Corrían los años cincuenta y con ellos la idea de progreso, crecimiento y desarrollo a través de la modernización del país. Después de la Segunda Guerra Mundial las ciudades empezaron a registrar una expansión acelerada, logrando atraer más habitantes. El espíritu de la época ofrecía hospitales, escuelas y grandes calzadas que prometían la comodidad de quienes quisieran mudarse a ellas. Sin embargo, aún éramos una población dedicada a las actividades primarias, que vivía en su parcela o en pequeños pueblos. Según los censos del INEGI, en los años cincuenta 6 de cada 10 personas vivían en una comunidad rural. Esta situación poblacional cambiaría drásticamente en los años venideros.
Ahora, en México sólo 2 de cada 10 personas viven en el campo. Podría parecer una cifra intrascendente pues, si se han tecnificado los procesos productivos, ¿para qué queremos tantas manos, si la yunta y el barzón ya no se usan? Eso, nos mostrarán las cifras, no es cierto. Como país nos hemos rezagado de manera importante en cuanto a la producción agropecuaria. Importamos el 84% del arroz, 98% de la soya y 31% del maíz que consumimos a pesar de ser uno de los países donde esa semilla tiene su origen. Según la Organización de las Naciones Unidas para la Alimentación y la Agricultura (FAO) el 43% de los alimentos que consumimos en México son de origen extranjero.
La responsabilidad siempre se trata de distribuir entre los diferentes niveles de gobierno, en los vaivenes del mercado, entre los temporales secos y la falta de tecnificación. Lo cierto es que la historia del campo mexicano está llena de abusos, abandonos, corrupción, excesos de los poderosos, despojo y una terrible indiferencia hacia nuestros recursos naturales.
En cada reunión que discutimos el tema me queda claro que una buena forma de poder medir el éxito o fracaso de las políticas públicas aplicadas al campo es analizar qué tan dispuestos están los jóvenes del campo a quedarse a vivir en sus comunidades. Hoy, me lo repiten en cada pueblo que visito: “Nuestros jóvenes se quieren ir, porque aquí no hay oportunidades para trabajar, para prosperar, para un futuro”.
Se necesita hacer una escuela digna, procesos de seguimiento remotos y tutorías especiales al niño que crece migrando de región en región conforme la siembra de temporal. Esa niña o niño que acompaña a su familia a la búsqueda de empleos, pero que por ello mismo pierde la oportunidad de asistir de manera regular a la escuela.

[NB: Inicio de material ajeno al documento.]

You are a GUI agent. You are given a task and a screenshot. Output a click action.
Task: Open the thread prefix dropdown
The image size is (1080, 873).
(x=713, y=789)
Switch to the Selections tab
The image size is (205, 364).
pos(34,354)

También es indispensable atraer con fondos semillas, créditos adecuados, certidumbre jurídica, facilidades para acceder a una casa o parcela y posibilidades de negocios a los jóvenes que salieron de los pueblos a estudiar a la ciudad.
Sin duda, es fundamental acercar las clínicas a cada una de las regiones, con proyectos de prevención médica, pagando adecuadamente y a tiempo a aquellas doctoras y enfermeros que decidan participar. Para que regresar al campo signifique la posibilidad de vivir sanamente, con dignidad y posibilidad de futuro.
El regreso al campo es un reto que podría cambiar la manera en que entendemos a México. A veces estar en las ciudades nos aleja de situaciones muy complejas que a diario se viven en el campo. Algunas de las historias que he escuchado me dejan muy claro que debemos hacer algo para evitar que el campo se siga despoblando. Estoy seguro que podemos comprometernos a que sus habitantes puedan vivir en prosperidad y con salud.